Figure: Title Accuracy of NITs for Predicting cACLD, CSPH and hepatic steatosis (for entire cohort) Legend NITs- noninvasive tests, ROC= Receiver Operating Characteristic, Hepatic steatotic index (HSI) = 8 x (ALT/AST) + BMI + (2 if female) + (2 if diabetes)
Figure: Accuracy of NITs for Predicting cACLD, CSPH and hepatic steatosis (for MASLD subgroup)
Disclosures: Suria Devarapalli indicated no relevant financial relationships. Srikanth Vallurupalli indicated no relevant financial relationships. Ragesh Thandassery indicated no relevant financial relationships.

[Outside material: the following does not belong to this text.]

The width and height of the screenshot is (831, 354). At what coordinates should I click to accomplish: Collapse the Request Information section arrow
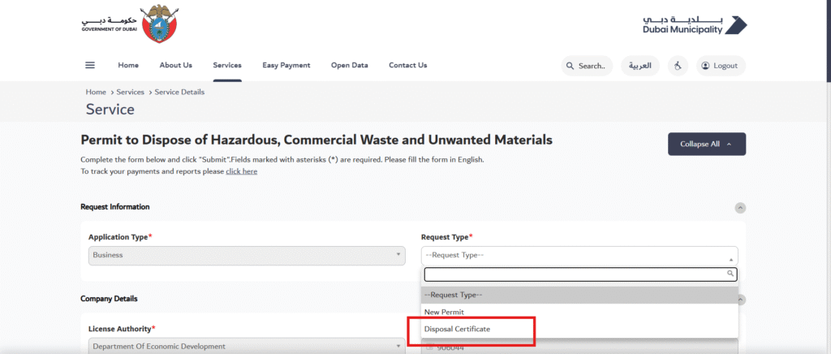[x=739, y=208]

Suria Devarapalli, DO1, Srikanth Vallurupalli, MD2, Ragesh Thandassery, MD3. P5779 - Performance of Blood-Based Noninvasive Tests (NITs) in Predicting cACLD and CSPH to Facilitate Referral to Liver Clinics, ACG 2025 Annual Scientific Meeting Abstracts. Phoenix, AZ: American College of Gastroenterology.